▶ **Try it**
Could you repeat every entry below word for word, leaving out the pictures?

▶ **Supplied data**
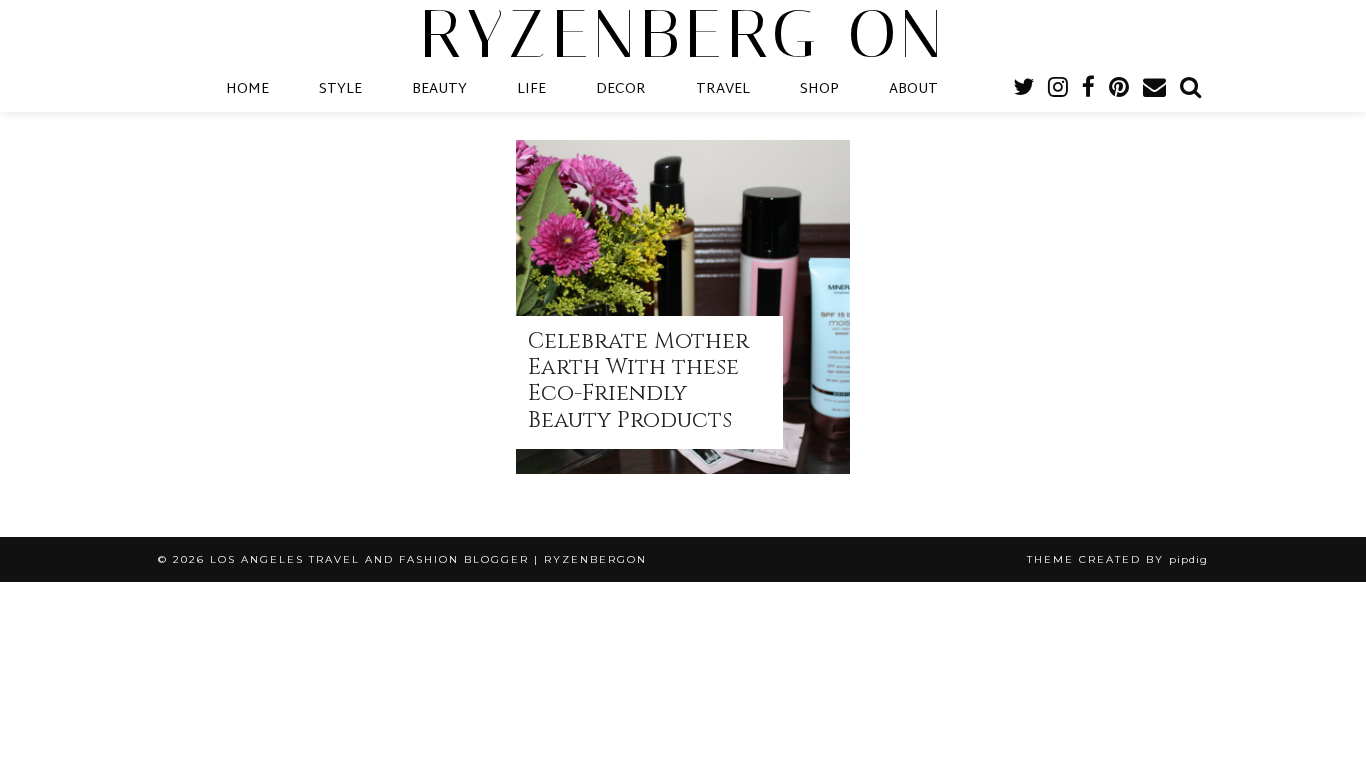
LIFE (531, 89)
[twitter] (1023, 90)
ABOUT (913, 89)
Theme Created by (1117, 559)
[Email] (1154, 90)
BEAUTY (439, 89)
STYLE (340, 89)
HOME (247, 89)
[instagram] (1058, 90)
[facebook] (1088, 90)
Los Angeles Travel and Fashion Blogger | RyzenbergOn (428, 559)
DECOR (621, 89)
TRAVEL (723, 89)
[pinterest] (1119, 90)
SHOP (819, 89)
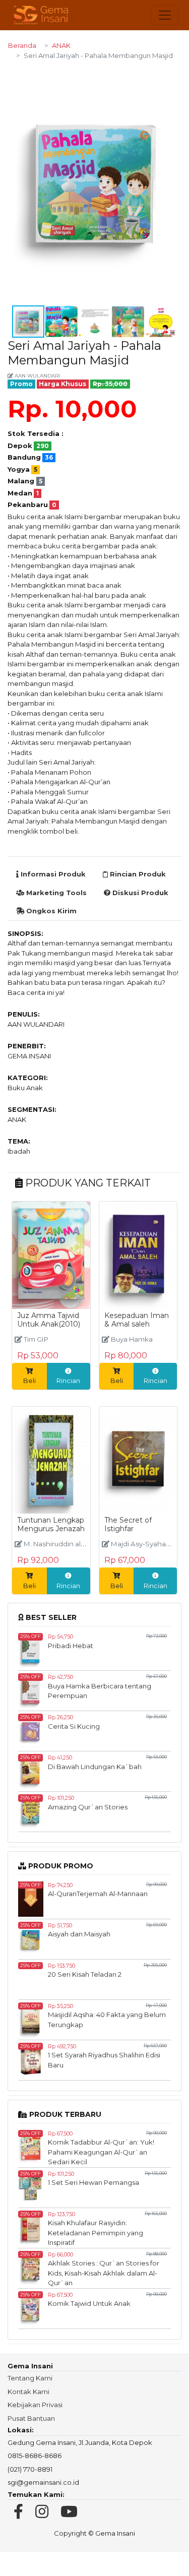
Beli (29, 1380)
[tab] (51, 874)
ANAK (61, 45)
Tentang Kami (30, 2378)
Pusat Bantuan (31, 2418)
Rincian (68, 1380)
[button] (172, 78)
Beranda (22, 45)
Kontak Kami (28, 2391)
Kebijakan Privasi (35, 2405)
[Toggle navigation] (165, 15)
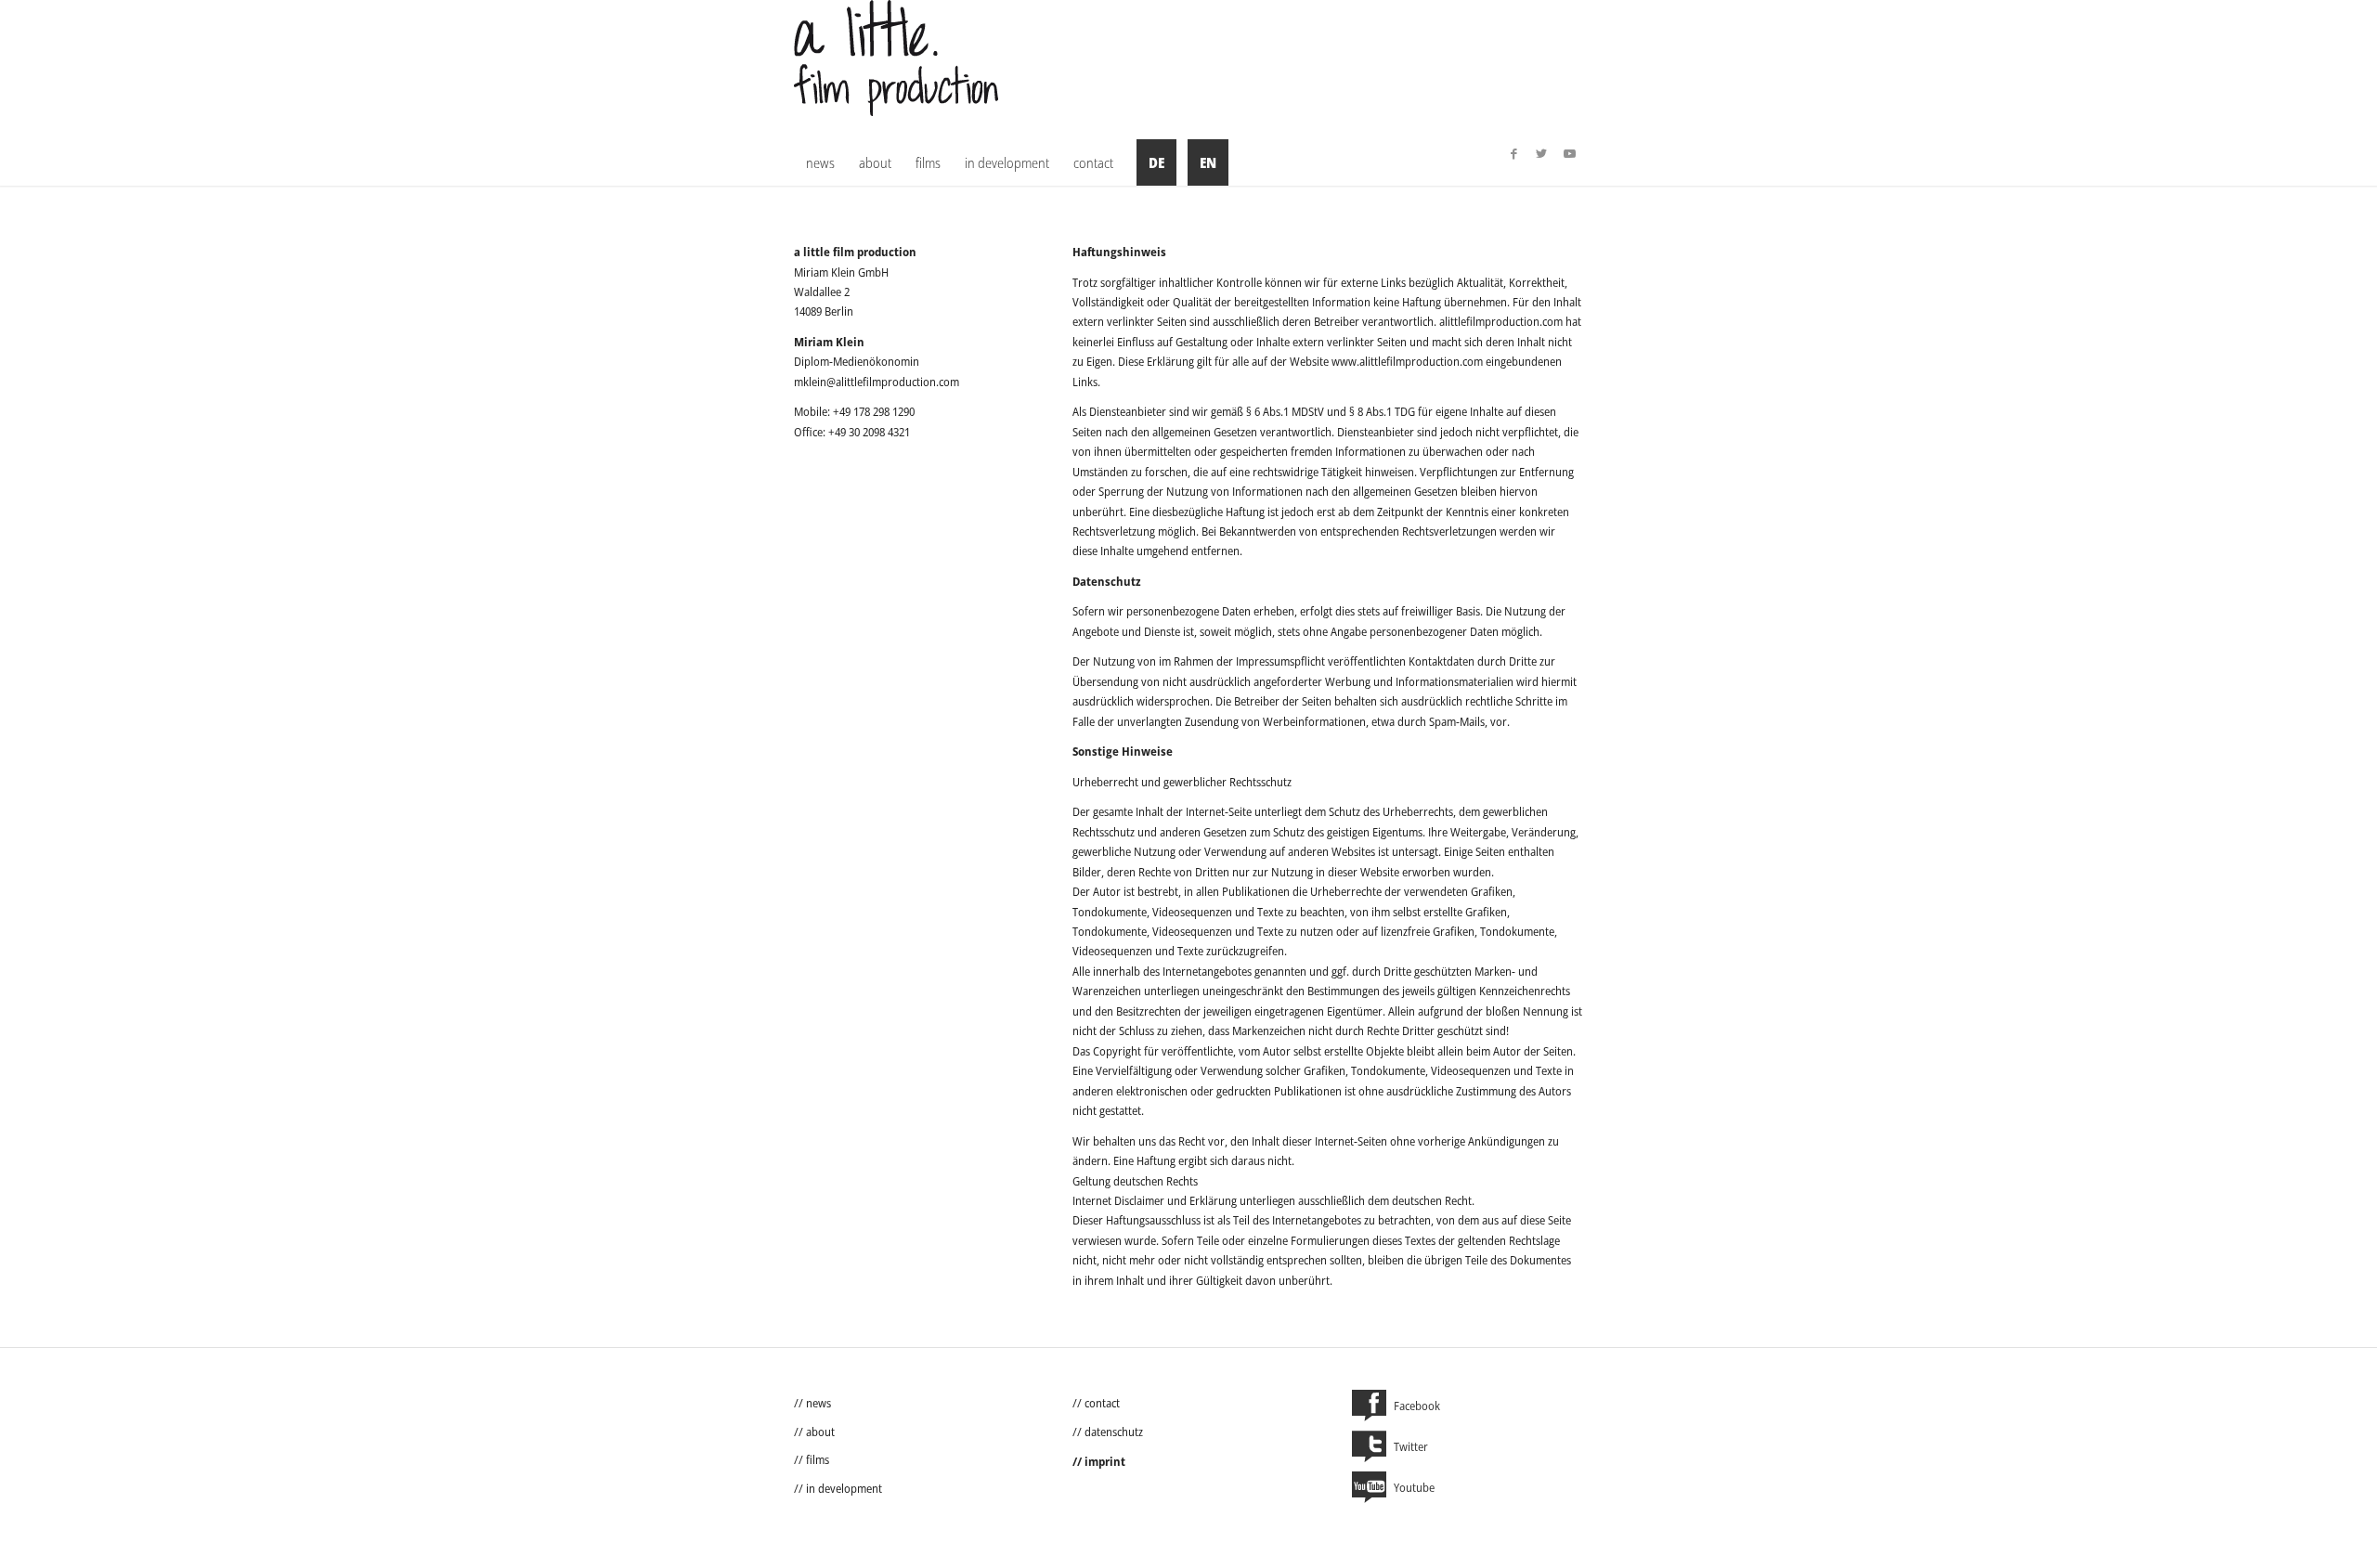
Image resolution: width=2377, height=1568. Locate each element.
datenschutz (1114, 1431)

▶ **Task answer**
LIFE (531, 89)
[twitter] (1023, 90)
ABOUT (913, 89)
Theme Created by (1117, 559)
[Email] (1154, 90)
BEAUTY (439, 89)
STYLE (340, 89)
HOME (247, 89)
[instagram] (1058, 90)
[facebook] (1088, 90)
Los Angeles Travel and Fashion Blogger | RyzenbergOn (428, 559)
DECOR (621, 89)
TRAVEL (723, 89)
[pinterest] (1119, 90)
SHOP (819, 89)
Beli (29, 1380)
[tab] (51, 874)
ANAK (61, 45)
Tentang Kami (30, 2378)
Pusat Bantuan (31, 2418)
Rincian (68, 1380)
[button] (172, 78)
Beranda (22, 45)
Kontak Kami (28, 2391)
Kebijakan Privasi (35, 2405)
[Toggle navigation] (165, 15)
Image resolution: width=2377, height=1568. Locate each element.
datenschutz (1114, 1431)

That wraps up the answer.